**Assigned task:**
In the article on France's BvS 10 Mk II vehicles, how many vehicles did the DGA order in December 2009?

-- Text excerpt follows --

France has taken delivery of the first of 53 BvS 10 Mk II all-terrain armoured vehicles from BAE Systems Land Systems Hagglunds.
France’s defence procurement agency, Direction Générale de l’Armement (DGA) took delivery on November 7 of the first vehicles, known by their French acronym as VHM. The VHM was accepted by France in September 2011 after eight months of intensive trials, including on snow, sand and marshes. Deliveries will be completed by the end of next year.
The DGA ordered the 53 vehicles in December 2009, with options for another 77 vehicles for a total potential value of €220 million. This was a historic order, as it was the first French order for military equipment from the United Kingdom in decades. The contract is for three variants – troop carrier, command post and logistic vehicle – together with a comprehensive through-life support package.
The vehicles are assembled at the BAE factory in Sweden but the project is run in close cooperation with French partners, such as Panhard and EADS. Panhard is tasked with the integration of equipment specific to French army requirements (weapons, radios, information systems, etc.).
The fully amphibious BvS 10 is the latest version of the Bv206 armoured all-terrain vehicle. The BvS 10 is a larger vehicle with improved load capacity and a more powerful diesel engine, while retains the well-proven capabilities of precedent Bv206 vehicles.
The Viking (British designation for the BvS 10) was ordered by the British Ministry of Defence in 2001. It was originally developed as a collaboration between industry – Hägglunds Vehicle AB – and the UK Ministry of Defence (MoD) on behalf of the Royal Marines.

-- Text excerpt concluded --
-- Data below follows --

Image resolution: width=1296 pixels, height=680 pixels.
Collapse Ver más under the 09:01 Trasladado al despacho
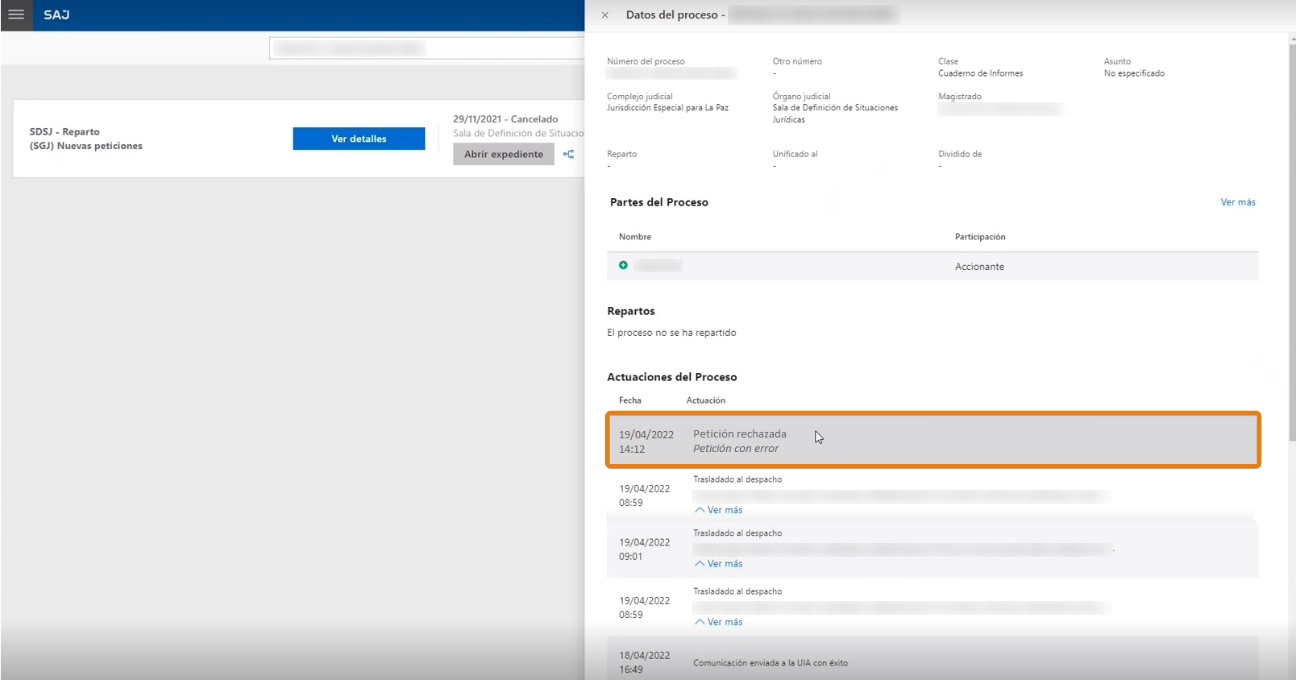(x=718, y=564)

-- Data below concluded --

**Written reply:**
53 vehicles, with options for another 77.